Tarea breve 1
Según el texto fuente, ¿qué tiempo se describe como «el tiempo de la Palabra»?
Tarea breve 2
Reproduce literalmente el pasaje del texto fuente que comienza en las palabras "Aprendamos cómo José" y concluye tras "más difíciles problemas.".

Texto fuente

Fe, justicia y silencio para escuchar al Señor, discernimiento para descubrir el mensaje, son cualidades que a primera vista nos ofrece José. Acerquémonos a él y preguntemos cómo puede nuestro mundo ser justo cuando vivimos en medio de tanta corrupción y tanta injusticia.

Aprendamos cómo José confía toda su vida y toda su historia a Dios. Solamente quien está dispuesto a una apertura total y obediente a los designios de Dios es capaz de superar las más grandes dificultades. Escuchando la Palabra de Dios uno se siente seguro y afronta los más difíciles problemas.

Que san José nos ayude en este tiempo tan especial a descubrir la Palabra de Dios que nos impulsa a discernir la realidad y a tomar las decisiones correctas que nos acercan al Salvador.

Junto con José, preparemos entusiasmados el nacimiento de Jesús.

Homilía para el 14 de diciembre de 2018

Is 48, 17-19; Mt 11, 16-19

Adviento es el tiempo de la Palabra, tan frágil que se la lleva el viento, tan poderosa la palabra que da vida. La Palabra con mayúsculas nos viene a revelar al Padre, viene a hacerse carne, viene a hacerse humanidad. Es la Palabra que da vida, es la Palabra que salva, es la Palabra que libera.

Pero la Palabra para sembrarse en el corazón debe ser escuchada. El hombre muchas veces se vuelve sordo a la Palabra, se llena de ruidos y egoísmos, se tapa sus orejas con sus grandezas y ansiedades. Adviento es el tiempo de la Palabra.

A nosotros que vivimos en un mundo de rebeldías y de deseos de libertad, bien nos vendría hacer una seria reflexión sobre el motivo de nuestros continuos fracasos. «Si hubieras obedecido mis mandatos, sería tu paz como un río y tu justicia como las olas del mar», reclama el Señor a Israel, en la lectura de Isaías. Y es que cada vez que Israel, desoyendo las palabras del Señor, se encamina por sus propios senderos, ha encontrado fracasos y miserias. No ha aceptado escuchar las instrucciones del Señor.

Datos extraídos
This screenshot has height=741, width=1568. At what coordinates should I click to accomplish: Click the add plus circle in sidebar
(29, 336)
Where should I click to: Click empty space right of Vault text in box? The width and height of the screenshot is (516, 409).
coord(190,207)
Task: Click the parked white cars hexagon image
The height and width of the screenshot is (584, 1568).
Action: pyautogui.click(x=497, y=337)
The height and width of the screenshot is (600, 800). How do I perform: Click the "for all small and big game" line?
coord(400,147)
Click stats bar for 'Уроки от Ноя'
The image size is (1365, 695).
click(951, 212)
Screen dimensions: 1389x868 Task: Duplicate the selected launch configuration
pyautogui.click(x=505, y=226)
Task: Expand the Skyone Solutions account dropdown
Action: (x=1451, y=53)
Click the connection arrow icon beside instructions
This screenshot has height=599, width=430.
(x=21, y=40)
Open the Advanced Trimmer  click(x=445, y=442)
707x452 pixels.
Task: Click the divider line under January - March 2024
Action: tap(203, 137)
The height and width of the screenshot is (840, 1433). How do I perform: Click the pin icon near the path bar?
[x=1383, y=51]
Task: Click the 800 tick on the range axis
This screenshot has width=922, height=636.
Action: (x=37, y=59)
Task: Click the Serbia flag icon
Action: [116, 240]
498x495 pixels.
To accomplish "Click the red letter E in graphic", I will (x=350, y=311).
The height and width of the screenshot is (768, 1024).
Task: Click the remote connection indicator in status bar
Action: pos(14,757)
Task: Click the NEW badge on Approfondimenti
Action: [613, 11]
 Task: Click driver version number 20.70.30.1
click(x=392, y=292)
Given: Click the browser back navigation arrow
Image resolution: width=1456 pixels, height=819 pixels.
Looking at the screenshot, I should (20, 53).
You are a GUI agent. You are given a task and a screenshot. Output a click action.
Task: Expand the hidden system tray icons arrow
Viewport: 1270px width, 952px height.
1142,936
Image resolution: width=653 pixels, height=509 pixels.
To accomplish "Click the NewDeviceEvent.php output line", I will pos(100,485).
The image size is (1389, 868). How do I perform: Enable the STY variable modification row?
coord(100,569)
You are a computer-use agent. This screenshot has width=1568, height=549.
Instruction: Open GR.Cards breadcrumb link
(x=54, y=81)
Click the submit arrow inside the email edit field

Respuesta completa 1
El Adviento.

Respuesta completa 2
Aprendamos cómo José confía toda su vida y toda su historia a Dios. Solamente quien está dispuesto a una apertura total y obediente a los designios de Dios es capaz de superar las más grandes dificultades. Escuchando la Palabra de Dios uno se siente seguro y afronta los más difíciles problemas.